参保居民在门诊统筹医疗机构发生的下列门诊医疗费用纳入门诊统筹资金支付范围:
(一)符合城乡居民基本医疗保险的用药范围、诊疗项目、服务设施范围的普通门诊医疗费用(含市内转诊费用)。
(二)一般诊疗费纳入基本医疗保险基金支付范围的部分;
(三)其他符合国家、省、本市规定的纳入门诊统筹基金支付的费用。
出生6个月内参加城乡居民基本医疗保险的新生儿,其出生到参保前所发生的普通门诊医疗费用纳入门诊统筹支付范围,按规定给予支付。
签约机构:
参保居民可在公布的城乡居民基本医疗保险门诊统筹医疗机构名单中自愿选择一家一级及以下的基层医疗机构( 包括:一级医院、社区卫生服务中心、乡镇卫生院以及社区卫生服务站、门诊部)作为本人的门诊统筹医疗机构就医。参保居民可到门诊统筹医疗机构签约,未成年人可由其监护人代为签约门诊统筹医疗机构。
变更签约机构:
1、一个医疗保险年度内,参保居民选定的门诊统筹医疗机构不得变更。参保居民需要变更门诊统筹医疗机构的,在未发生门诊统筹费用前,于每年度的第一季度内,到新选定的门诊统筹医疗机构签约。未变更门诊统筹医疗机构的参保居民默认其上一年度签约的基层医疗机构为其门诊统筹医疗机构。

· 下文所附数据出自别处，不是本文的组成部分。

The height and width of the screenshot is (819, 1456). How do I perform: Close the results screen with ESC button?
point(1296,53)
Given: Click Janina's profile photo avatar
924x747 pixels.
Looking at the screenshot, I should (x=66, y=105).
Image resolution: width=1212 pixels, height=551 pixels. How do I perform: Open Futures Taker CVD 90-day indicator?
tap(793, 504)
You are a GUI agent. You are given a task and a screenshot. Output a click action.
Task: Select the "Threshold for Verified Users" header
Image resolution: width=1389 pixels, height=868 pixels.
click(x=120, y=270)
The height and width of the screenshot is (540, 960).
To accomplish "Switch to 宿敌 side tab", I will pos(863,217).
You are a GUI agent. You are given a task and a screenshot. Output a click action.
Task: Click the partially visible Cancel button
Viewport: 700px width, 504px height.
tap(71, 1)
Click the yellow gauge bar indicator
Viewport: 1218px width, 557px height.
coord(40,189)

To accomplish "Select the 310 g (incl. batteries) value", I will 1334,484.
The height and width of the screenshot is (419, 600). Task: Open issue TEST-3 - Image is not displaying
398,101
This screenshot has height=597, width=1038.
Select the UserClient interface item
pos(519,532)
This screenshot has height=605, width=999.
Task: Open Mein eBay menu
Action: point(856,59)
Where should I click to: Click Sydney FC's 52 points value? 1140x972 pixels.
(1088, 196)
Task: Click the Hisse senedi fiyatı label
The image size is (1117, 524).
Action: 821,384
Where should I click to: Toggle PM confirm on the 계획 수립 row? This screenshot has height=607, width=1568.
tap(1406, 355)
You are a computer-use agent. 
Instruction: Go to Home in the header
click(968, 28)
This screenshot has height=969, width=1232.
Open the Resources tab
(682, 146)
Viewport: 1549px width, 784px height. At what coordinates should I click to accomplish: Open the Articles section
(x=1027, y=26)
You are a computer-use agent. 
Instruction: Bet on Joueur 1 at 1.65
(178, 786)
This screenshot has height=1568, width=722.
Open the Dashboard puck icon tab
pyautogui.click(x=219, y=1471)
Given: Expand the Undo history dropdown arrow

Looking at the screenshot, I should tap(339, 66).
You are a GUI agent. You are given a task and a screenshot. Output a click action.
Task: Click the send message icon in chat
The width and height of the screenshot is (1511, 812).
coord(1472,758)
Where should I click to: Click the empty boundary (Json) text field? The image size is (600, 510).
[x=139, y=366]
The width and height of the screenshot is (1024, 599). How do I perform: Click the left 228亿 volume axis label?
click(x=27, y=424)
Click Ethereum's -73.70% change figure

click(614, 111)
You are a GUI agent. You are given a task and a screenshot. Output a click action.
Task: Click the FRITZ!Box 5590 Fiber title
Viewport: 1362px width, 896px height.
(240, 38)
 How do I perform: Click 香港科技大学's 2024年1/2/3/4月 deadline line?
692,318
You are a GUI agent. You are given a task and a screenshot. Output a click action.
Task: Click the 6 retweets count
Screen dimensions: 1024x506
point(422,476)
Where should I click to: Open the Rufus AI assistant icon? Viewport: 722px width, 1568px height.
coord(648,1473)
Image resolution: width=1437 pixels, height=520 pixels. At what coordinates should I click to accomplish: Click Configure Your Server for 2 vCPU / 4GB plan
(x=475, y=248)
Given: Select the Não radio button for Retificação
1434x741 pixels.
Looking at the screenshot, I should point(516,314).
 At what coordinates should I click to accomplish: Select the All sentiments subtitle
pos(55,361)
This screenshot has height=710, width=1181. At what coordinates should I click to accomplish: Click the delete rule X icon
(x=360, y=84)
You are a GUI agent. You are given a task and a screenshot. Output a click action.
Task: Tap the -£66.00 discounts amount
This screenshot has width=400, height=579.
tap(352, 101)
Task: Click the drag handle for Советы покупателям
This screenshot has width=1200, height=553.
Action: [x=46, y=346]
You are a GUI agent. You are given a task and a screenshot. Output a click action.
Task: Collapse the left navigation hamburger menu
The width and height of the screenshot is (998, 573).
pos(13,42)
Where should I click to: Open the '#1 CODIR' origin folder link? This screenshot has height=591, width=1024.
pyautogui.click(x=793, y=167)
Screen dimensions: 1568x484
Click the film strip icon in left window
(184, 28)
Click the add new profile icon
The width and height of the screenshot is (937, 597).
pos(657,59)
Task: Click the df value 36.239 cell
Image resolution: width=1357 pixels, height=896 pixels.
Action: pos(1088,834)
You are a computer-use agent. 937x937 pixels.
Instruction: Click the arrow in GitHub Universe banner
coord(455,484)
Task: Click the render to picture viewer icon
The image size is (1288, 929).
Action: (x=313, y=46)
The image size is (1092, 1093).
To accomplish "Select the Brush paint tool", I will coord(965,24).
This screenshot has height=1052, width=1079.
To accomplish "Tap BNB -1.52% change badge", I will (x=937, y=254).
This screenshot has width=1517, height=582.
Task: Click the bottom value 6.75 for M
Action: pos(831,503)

2、参保居民就医时因签约的门诊统筹医疗机构条件所限需转诊的,须经本人签约的门诊统筹医疗机构批准同意后,转往指定的城乡居民基本医疗保险定点医疗机构门诊治疗,其转诊所发生的门诊医疗费用先由患者自行垫付,再到签约的门诊统筹医疗机构按规定予以报销。未经签约的门诊统筹医疗机构批准,自行到其他医疗机构就医所发生的门诊医疗费用不予支付。
报销指南:
参保居民在门诊统筹医疗机构门诊就医时,应当出具本人西安市城乡居民基本医疗保险参保缴费凭证(身份证,未成年人可出具户口簿),并凭证办理记账手续。参保居民应自觉遵守城乡居民基本医疗保险的政策规定,按要求在有关结算单据上签名认可,并留下联系电话。
一个医疗保险年度内,参保居民未经许可在非本人签约的门诊统筹医疗机构发生的门诊费用,由参保居民自行承担。